* **What needs to be done**
The whole listing, please: repeat it exactly, with the pictures left out.

Segment Start: Provided records

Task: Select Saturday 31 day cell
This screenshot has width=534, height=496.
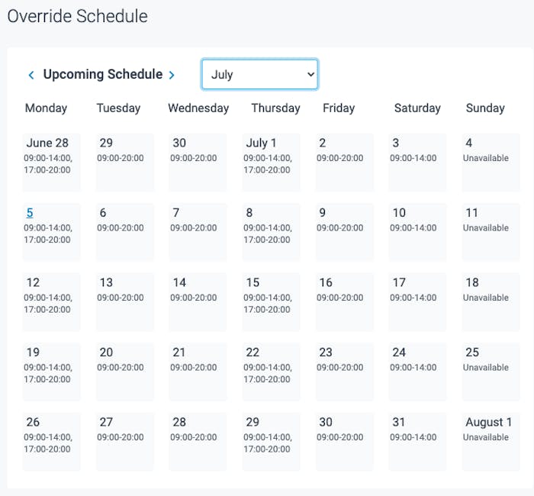Action: point(417,441)
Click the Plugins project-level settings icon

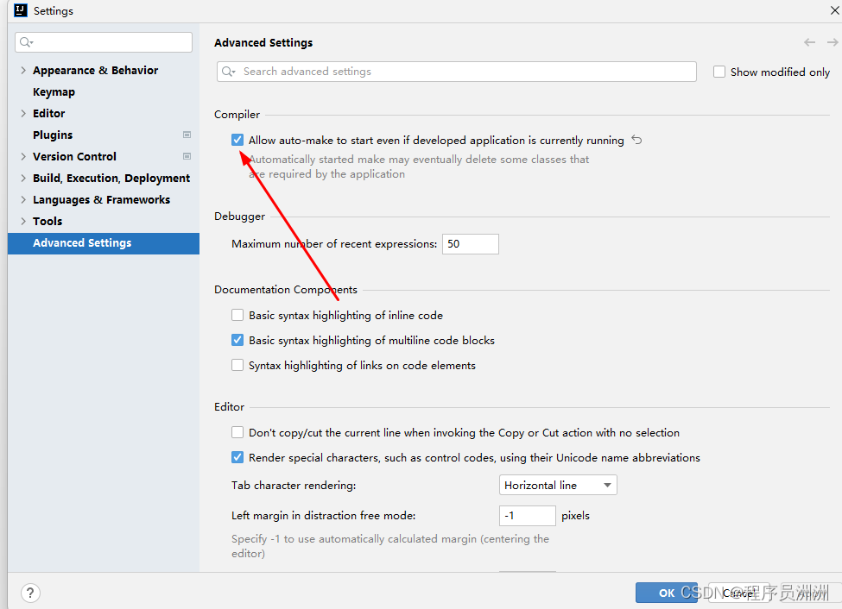pos(187,135)
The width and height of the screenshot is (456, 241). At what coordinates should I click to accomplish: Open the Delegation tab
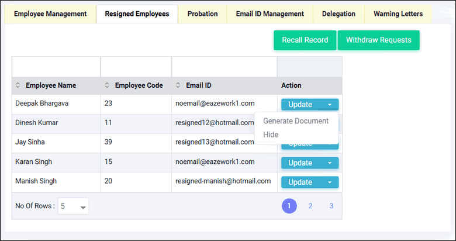pyautogui.click(x=338, y=14)
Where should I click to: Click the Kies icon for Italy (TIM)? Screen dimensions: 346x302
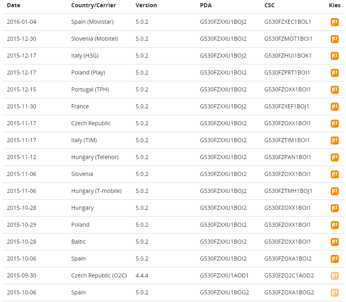(x=334, y=141)
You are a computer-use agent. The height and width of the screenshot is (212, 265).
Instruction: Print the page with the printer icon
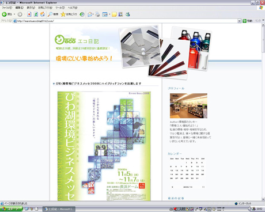[x=97, y=14]
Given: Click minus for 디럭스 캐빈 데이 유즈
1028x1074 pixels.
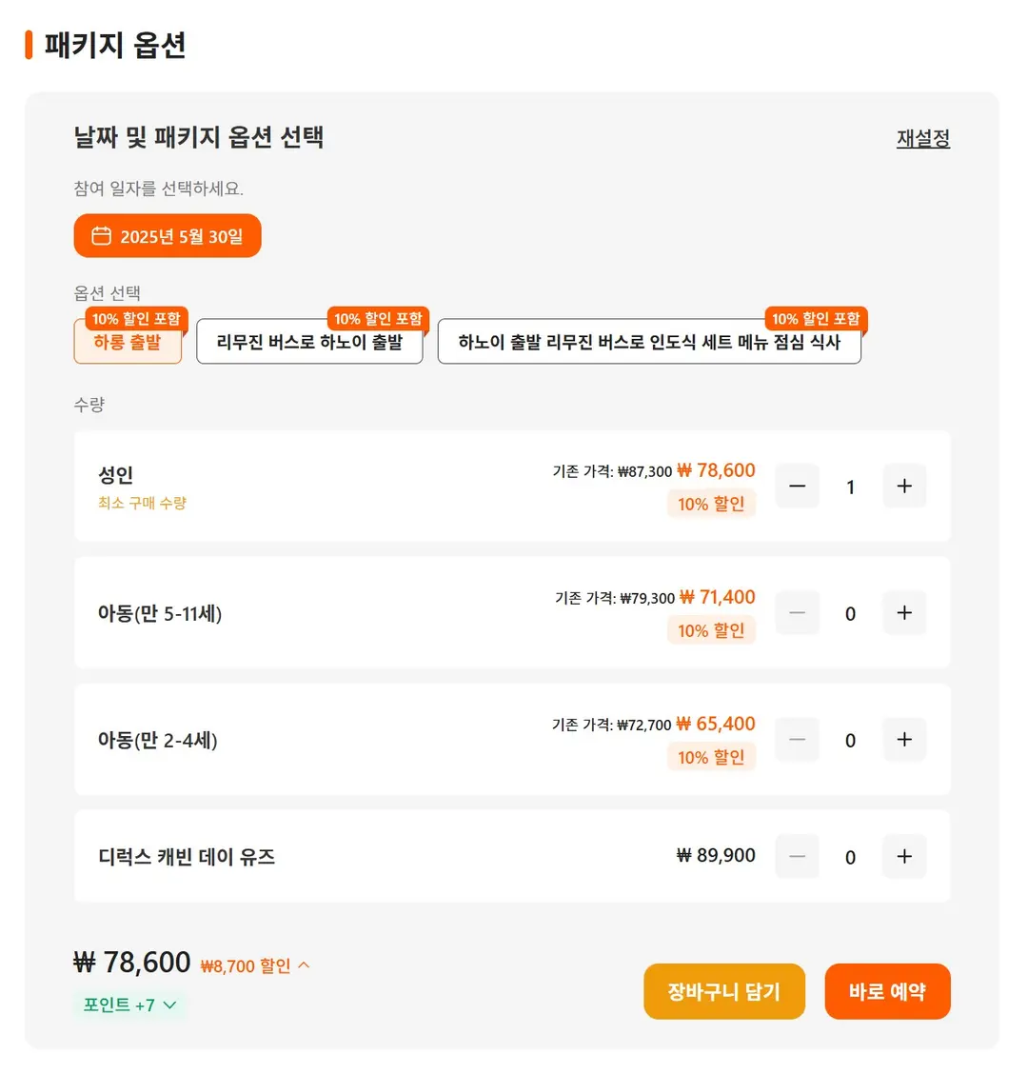Looking at the screenshot, I should coord(798,856).
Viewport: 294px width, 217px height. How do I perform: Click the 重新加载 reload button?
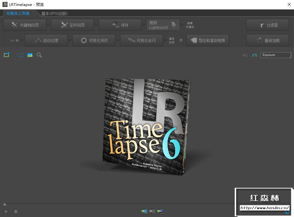pyautogui.click(x=268, y=40)
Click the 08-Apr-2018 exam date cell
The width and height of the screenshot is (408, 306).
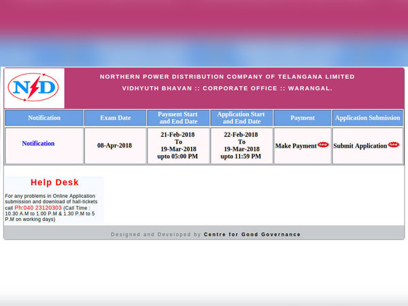tap(115, 146)
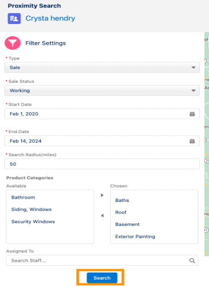Move selection to Available with left arrow
This screenshot has height=287, width=209.
point(102,216)
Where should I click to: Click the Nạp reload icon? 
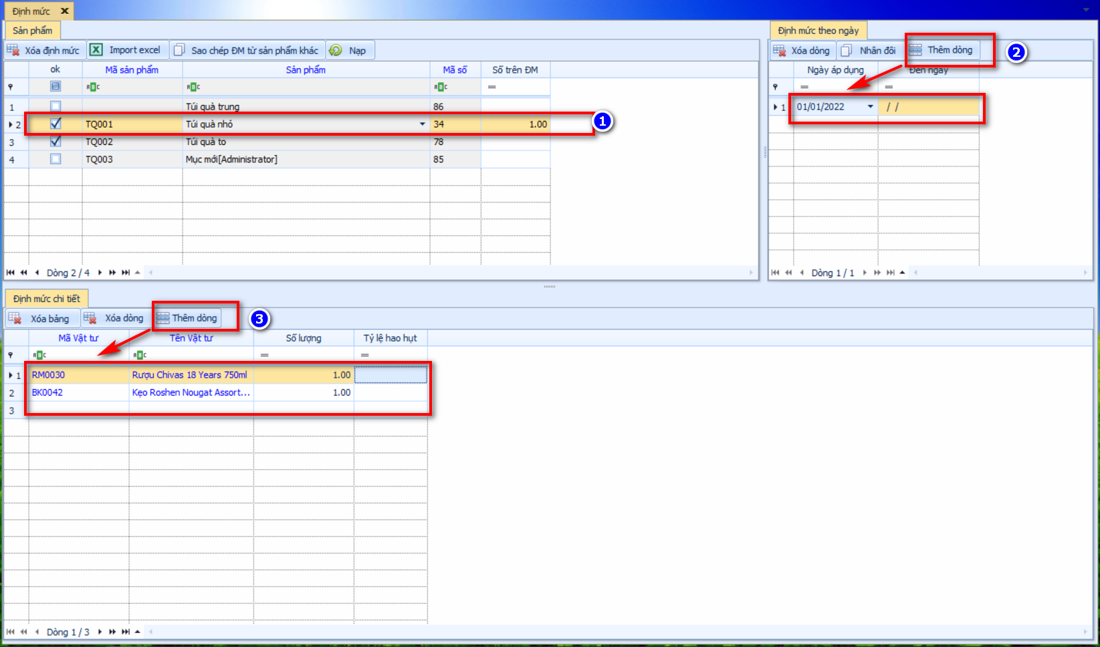pyautogui.click(x=336, y=50)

Segment End: Provided records

* **Solution to this exercise**
Task: Select Saturday 31 day cell
This screenshot has width=534, height=496.
Action: point(417,441)
Click the Plugins project-level settings icon

pos(187,135)
The width and height of the screenshot is (456, 241). At what coordinates should I click to accomplish: Open the Delegation tab
pyautogui.click(x=338, y=14)
Where should I click to: Click the Kies icon for Italy (TIM)? Screen dimensions: 346x302
(x=334, y=141)
You are a computer-use agent. The height and width of the screenshot is (212, 265).
Instruction: Print the page with the printer icon
[x=97, y=14]
Given: Click minus for 디럭스 캐빈 데이 유즈
1028x1074 pixels.
Looking at the screenshot, I should coord(798,856).
Viewport: 294px width, 217px height. How do I perform: Click the 重新加载 reload button?
pyautogui.click(x=268, y=40)
Click the 08-Apr-2018 exam date cell
The width and height of the screenshot is (408, 306).
tap(115, 146)
Move selection to Available with left arrow
This screenshot has height=287, width=209.
point(102,216)
Where should I click to: Click the Nạp reload icon? 
pyautogui.click(x=336, y=50)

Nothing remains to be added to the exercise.